SELECT PERCENTILE_CONT(0.25)
WITHIN GROUP (ORDER BY a) AS "PERCENTILE a",
PERCENTILE_CONT(0.25)
WITHIN GROUP (ORDER BY b) AS "PERCENTILE b"
FROM sets;
****
+--------------+--------------+
| PERCENTILE a | PERCENTILE b |
+--------------+--------------+
| 2.0000 | 1.0000 |
+--------------+--------------+
Example 2
The following example creates a table containing SAT scores. The resulting window frame shows the hypothetical 90th percentile SAT score given the existing scores.

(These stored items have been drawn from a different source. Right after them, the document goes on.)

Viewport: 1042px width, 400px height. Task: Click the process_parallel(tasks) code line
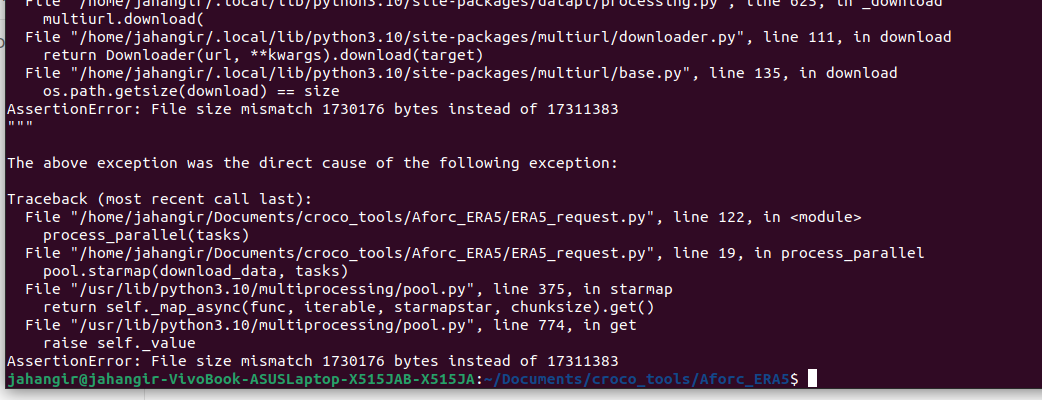[x=146, y=235]
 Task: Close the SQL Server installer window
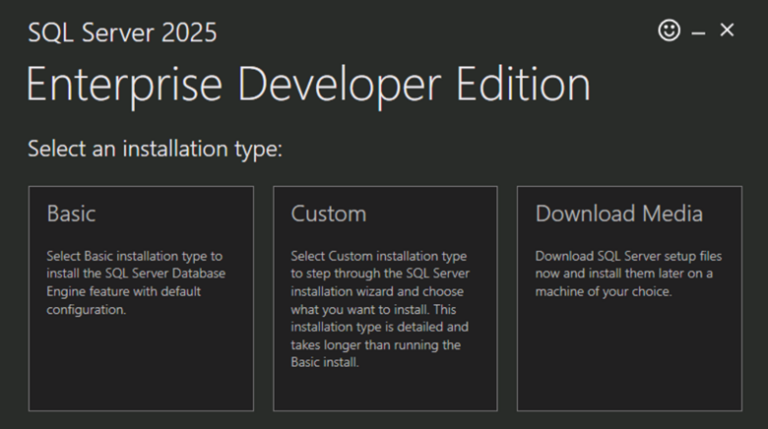coord(727,31)
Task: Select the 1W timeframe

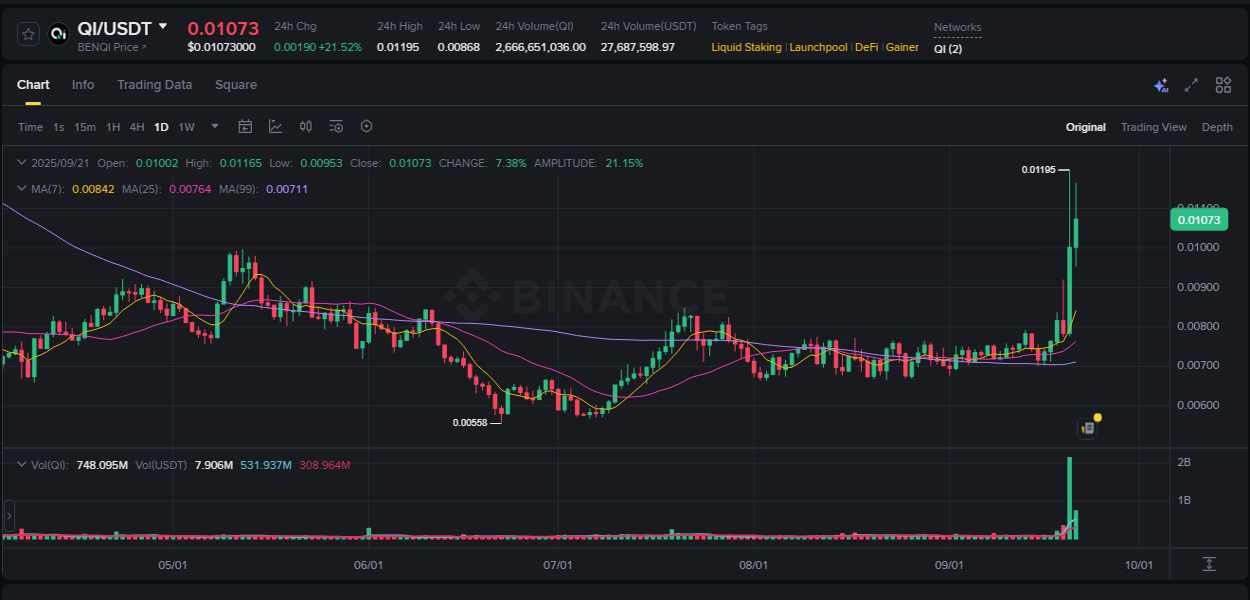Action: pos(185,127)
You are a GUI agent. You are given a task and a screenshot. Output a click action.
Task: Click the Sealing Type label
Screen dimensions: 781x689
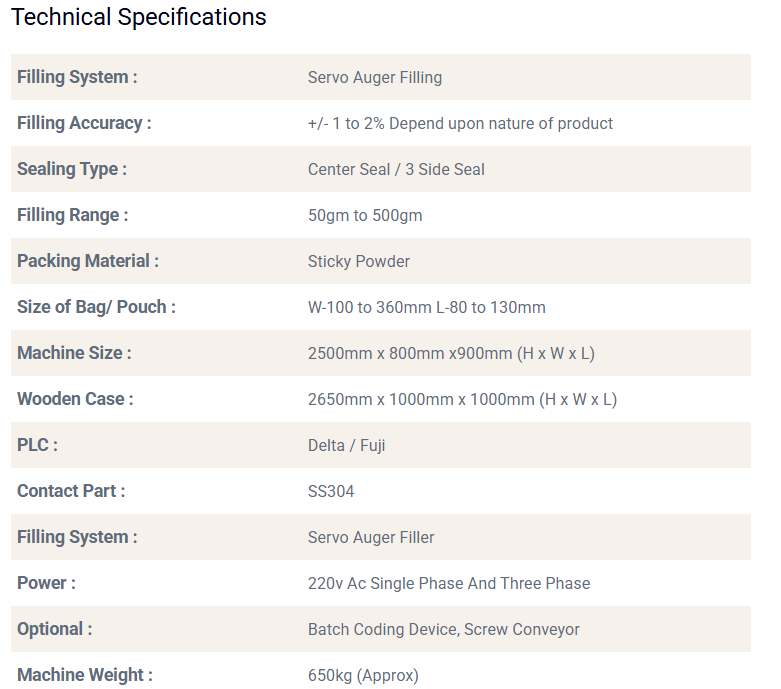click(x=71, y=169)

CREATE TABLE SAT (reading_writing int, math int);
INSERT INTO SAT VALUES (800,800),(650,300),(700,500);
SELECT reading_writing, math, reading_writing + math AS total,
PERCENTILE_CONT(.9)
WITHIN GROUP (ORDER BY reading_writing + math)

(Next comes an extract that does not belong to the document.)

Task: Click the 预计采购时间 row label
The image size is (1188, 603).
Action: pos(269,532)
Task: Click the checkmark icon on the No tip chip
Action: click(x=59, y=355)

OVER () AS `90th Percentile`
FROM SAT;
****
+-----------------+------+-------+-----------------+
| reading_writing | math | total | 90th Percentile |
+-----------------+------+-------+-----------------+
| 650 | 300 | 950 | 1520.0000 |
| 700 | 500 | 1200 | 1520.0000 |
| 800 | 800 | 1600 | 1520.0000 |
+-----------------+------+-------+-----------------+
Median
Compute the median using percentile = 0.5.
PERCENTILE_CONT( 0.5 ) ...
Example:
CREATE TABLE t (a int);
INSERT INTO t VALUES (1),(2),(3),(166),(1024);
SELECT a, AVG(a) OVER () AS mean,
PERCENTILE_CONT(.5)
WITHIN GROUP (ORDER BY a)
OVER () AS median
FROM t;
****
+------+----------+--------+
| a | mean | median |
+------+----------+--------+
| 1 | 239.2000 | 3.0000 |
| 2 | 239.2000 | 3.0000 |
| 3 | 239.2000 | 3.0000 |
| 166 | 239.2000 | 3.0000 |
| 1024 | 239.2000 | 3.0000 |
+------+----------+--------+
Median and Percentiles with Regular Aggregates and Grouping
Suppose you have some data with columns you want to group by and another column you want to aggregate using several aggregate functions, including standard ones like AVG, MIN, MAX etc., as well as percentiles and median. In other words, you want to use percentile functions and median just like regular aggregates.
For example, suppose you have the following data:
CREATE TABLE t (id int, category varchar(10), year int, value int);
INSERT t VALUES
(1, "ABC", 2019, 100),
(2, "ABC", 2019, 150),
(3, "ABC", 2019, 200),
(4, "ABC", 2020, 100),
(5, "ABC", 2020, 175),
(6, "ABC", 2020, 250),
(7, "XYZ", 2020, 200),
(8, "XYZ", 2020, 275),
(9, "XYZ", 2020, 350),
(10, "XYZ", 2020, 450);
Suppose you want to compute the following aggregates of value
grouped by
category
and year
for this data: SUM
, AVG
, MEDIAN
, 10th percentile, and 90th percentile. The query you specify is:
SELECT category, year, SUM(value), AVG(value), MEDIAN(value),
PERCENTILE_CONT(0.1) WITHIN GROUP (ORDER BY value),
PERCENTILE_CONT(0.9) WITHIN GROUP (ORDER BY value)
FROM t
GROUP BY category, year
ORDER BY category, year;
****
+----------+------+------------+------------+---------------+----------------------------------------------------+----------------------------------------------------+
| category | year | SUM(value) | AVG(value) | MEDIAN(value) | PERCENTILE_CONT(0.1) WITHIN GROUP (ORDER BY value) | PERCENTILE_CONT(0.9) WITHIN GROUP (ORDER BY value) |
+----------+------+------------+------------+---------------+----------------------------------------------------+----------------------------------------------------+
| ABC | 2019 | 450 | 150.0000 | 150.0000 | 110.0000 | 190.0000 |
| ABC | 2020 | 525 | 175.0000 | 175.0000 | 115.0000 | 235.0000 |
| XYZ | 2020 | 1275 | 318.7500 | 312.5000 | 222.5000 | 420.0000 |
+----------+------+------------+------------+---------------+----------------------------------------------------+----------------------------------------------------+
The above query gives the desired result because both the PERCENTILE_CONT
and MEDIAN
functions are allowed as standard aggregate functions. Also, it’s not necessary to use window functions to get this result.